**Given data**:
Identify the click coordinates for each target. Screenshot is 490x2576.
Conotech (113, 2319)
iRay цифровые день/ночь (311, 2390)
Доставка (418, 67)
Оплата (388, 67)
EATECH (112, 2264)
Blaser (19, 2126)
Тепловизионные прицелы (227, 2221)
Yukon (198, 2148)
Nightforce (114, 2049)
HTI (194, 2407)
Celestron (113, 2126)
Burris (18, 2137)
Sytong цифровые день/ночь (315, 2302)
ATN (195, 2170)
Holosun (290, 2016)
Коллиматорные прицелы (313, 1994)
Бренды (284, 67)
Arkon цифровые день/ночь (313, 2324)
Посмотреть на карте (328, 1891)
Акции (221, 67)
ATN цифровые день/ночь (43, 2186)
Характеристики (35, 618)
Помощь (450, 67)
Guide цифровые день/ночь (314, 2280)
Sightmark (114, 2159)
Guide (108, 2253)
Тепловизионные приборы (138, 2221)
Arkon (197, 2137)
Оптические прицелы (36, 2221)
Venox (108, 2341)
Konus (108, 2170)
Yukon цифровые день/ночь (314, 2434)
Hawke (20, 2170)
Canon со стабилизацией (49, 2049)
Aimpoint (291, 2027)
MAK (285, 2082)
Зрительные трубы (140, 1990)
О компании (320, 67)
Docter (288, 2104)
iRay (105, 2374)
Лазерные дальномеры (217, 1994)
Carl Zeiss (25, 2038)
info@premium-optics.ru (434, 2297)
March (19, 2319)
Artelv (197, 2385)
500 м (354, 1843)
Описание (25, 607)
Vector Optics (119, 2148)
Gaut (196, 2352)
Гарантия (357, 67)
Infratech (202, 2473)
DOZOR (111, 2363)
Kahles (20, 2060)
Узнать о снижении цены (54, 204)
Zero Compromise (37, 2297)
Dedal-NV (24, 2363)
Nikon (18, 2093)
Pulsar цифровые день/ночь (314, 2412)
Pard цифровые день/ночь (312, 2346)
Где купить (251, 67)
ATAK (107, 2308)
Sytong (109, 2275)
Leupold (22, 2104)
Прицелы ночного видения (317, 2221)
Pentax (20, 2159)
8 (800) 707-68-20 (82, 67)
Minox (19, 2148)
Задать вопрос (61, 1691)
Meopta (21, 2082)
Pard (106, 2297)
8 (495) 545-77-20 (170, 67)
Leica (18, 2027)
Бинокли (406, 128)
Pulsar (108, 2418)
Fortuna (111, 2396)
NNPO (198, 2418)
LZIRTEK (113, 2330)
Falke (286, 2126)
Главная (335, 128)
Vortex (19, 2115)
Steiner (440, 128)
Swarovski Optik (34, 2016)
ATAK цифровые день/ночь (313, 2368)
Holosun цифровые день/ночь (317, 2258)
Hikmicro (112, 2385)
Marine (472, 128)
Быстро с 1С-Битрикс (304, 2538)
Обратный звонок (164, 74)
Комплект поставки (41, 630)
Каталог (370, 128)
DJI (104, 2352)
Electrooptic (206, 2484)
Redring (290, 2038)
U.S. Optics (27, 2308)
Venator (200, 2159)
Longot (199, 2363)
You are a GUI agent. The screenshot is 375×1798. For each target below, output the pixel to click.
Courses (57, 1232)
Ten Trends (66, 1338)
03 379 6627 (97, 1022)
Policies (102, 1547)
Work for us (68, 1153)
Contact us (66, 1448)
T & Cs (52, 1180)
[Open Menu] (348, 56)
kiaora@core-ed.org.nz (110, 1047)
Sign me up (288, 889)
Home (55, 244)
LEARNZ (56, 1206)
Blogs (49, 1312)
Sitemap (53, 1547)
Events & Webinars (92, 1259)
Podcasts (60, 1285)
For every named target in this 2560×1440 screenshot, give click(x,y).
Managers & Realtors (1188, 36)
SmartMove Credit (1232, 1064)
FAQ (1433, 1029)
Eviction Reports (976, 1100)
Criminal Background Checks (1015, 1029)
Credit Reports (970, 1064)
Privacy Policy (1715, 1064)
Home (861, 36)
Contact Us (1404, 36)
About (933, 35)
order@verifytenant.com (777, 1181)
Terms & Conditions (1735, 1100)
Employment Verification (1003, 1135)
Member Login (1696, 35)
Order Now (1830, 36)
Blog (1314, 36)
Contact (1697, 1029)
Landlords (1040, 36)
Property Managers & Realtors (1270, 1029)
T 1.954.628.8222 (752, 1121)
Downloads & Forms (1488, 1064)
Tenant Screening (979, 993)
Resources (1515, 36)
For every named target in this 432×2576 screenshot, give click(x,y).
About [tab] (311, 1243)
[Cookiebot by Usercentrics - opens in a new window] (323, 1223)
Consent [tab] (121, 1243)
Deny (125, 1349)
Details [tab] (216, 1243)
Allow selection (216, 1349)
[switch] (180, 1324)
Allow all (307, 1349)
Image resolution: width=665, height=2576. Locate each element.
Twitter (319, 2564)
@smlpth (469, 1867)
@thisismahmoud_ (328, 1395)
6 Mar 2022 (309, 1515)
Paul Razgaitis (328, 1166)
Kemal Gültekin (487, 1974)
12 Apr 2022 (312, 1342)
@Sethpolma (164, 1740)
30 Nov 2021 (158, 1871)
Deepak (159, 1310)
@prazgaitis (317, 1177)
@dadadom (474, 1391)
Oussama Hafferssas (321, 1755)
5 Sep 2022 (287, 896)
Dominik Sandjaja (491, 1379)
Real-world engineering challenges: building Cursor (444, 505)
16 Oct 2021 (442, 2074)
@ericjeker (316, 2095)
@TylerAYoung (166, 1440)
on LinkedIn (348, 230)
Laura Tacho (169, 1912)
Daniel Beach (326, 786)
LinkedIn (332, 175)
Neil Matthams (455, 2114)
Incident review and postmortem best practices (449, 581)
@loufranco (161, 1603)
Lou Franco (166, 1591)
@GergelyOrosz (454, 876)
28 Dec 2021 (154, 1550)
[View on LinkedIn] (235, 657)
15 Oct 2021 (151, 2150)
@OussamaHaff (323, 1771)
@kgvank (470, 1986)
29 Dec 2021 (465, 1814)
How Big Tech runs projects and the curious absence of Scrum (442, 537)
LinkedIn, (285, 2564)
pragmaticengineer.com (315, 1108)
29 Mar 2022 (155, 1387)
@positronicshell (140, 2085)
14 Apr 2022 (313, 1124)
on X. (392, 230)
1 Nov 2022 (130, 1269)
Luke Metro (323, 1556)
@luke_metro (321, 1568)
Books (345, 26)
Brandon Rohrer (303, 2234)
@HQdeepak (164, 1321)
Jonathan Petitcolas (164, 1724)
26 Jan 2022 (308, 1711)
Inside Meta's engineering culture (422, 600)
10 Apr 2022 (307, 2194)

**What needs to be done**: Repeat only the lines running from the line that contains "28 Dec 2021 (154, 1550)" through the last line above, inclusive.

**Task output**:
28 Dec 2021 (154, 1550)
[View on LinkedIn] (235, 657)
15 Oct 2021 (151, 2150)
@OussamaHaff (323, 1771)
@kgvank (470, 1986)
29 Dec 2021 (465, 1814)
How Big Tech runs projects and the curious absence of Scrum (442, 537)
LinkedIn, (285, 2564)
pragmaticengineer.com (315, 1108)
29 Mar 2022 (155, 1387)
@positronicshell (140, 2085)
14 Apr 2022 (313, 1124)
on X. (392, 230)
1 Nov 2022 (130, 1269)
Luke Metro (323, 1556)
@luke_metro (321, 1568)
Books (345, 26)
Brandon Rohrer (303, 2234)
@HQdeepak (164, 1321)
Jonathan Petitcolas (164, 1724)
26 Jan 2022 (308, 1711)
Inside Meta's engineering culture (422, 600)
10 Apr 2022 (307, 2194)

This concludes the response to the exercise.